Open Education Week
March 5, 2012 8:46 AM   Subscribe

March 5-10, 2012 is the first Open Education Week. The effort has been lead by the Creative Commons Education Project and the Open Courseware Consortium. The effort hopes to highlight and promote the use of open educational resources (OER). Events listed here.
posted by humanfont (3 comments total) 16 users marked this as a favorite
 
From this weekend's NYT.
posted by falameufilho at 9:33 AM on March 5, 2012


The NYT article is pretty inaccurate in focusing on Stanford and other Ivy Leagues when talking about MOOCs. There's a much longer history than it suggests.

Here's a very good overview of the conversation around MOOCs from George Siemens. David Wiley, Stephen Downes, and others have been working on this for years.
posted by idb at 1:25 PM on March 5, 2012 [2 favorites]


I'm really enjoying Sebastian Thrun's class, Programming a Robotic Car. If anyone still wants to take part, they've changed the grading procedure after all the traffic they got from that NYT article, to allow people to join the class late and still get a passing grade. They list a bunch of prerequisites, but I think all I've needed for the first three lessons is basic python, decently good programming skills, enough knowledge of probability to know what "p=0.1" is likely to mean, and a general idea of how matrices work. It's great fun if you're into that sort of thing.

My only previous experience with semi-formal education over IP was watching Walter Lewin's lectures on electromagnetism, on youtube. Highly recommended if you don't already - and for some reason you do want to - understand Maxwell's equations. It's just a video camera pointed at a traditional university lecture. Simple enough method of MOOC or whatever you want to call it.

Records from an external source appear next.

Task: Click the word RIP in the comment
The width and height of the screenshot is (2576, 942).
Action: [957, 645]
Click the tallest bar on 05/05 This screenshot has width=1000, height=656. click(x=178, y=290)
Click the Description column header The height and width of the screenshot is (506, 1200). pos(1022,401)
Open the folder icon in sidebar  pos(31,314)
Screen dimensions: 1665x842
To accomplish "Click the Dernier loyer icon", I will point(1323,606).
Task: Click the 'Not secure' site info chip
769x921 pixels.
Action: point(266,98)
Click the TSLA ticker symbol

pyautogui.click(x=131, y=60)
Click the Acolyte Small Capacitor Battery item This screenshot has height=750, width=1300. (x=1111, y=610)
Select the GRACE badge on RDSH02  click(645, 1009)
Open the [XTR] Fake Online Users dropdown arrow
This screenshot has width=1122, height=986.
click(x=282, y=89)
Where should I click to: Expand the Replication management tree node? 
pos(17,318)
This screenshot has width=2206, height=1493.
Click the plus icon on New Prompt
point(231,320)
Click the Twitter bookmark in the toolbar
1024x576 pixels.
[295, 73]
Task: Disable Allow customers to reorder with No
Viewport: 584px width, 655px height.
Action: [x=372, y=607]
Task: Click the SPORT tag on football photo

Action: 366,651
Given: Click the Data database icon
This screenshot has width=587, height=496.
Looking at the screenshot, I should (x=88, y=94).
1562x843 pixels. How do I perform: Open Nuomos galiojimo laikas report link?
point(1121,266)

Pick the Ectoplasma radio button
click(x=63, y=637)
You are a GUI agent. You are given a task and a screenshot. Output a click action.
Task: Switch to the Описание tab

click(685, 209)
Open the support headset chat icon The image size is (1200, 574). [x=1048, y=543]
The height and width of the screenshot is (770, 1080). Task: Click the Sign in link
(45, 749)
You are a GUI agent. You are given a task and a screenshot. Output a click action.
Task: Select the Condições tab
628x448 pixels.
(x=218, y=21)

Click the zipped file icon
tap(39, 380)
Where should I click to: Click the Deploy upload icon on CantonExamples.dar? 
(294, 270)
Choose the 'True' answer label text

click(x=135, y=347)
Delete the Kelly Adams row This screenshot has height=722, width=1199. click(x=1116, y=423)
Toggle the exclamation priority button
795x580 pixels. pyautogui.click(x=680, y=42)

The format of the robot car course isn't all that different, except it comes with homework and a final exam. Instead of hour-long lectures you get many short videos, most followed by a really easy quiz. I find it surprisingly easy to follow, but I suspect that's partly because I already know lots of computer science stuff and mostly because Thrun is a good teacher; not because of the more Internet-adapted nature of the presentation format.

I've recently tried some Khan Academy stuff too, and some other classes on youtube, but none of the ones I've come across so far are on the same level of inspiration as Sebastian Thrun and Walter Lewin. Still, they're all better than watching television. This wave of educational resources is the best thing to hit the Internet since AltaVista.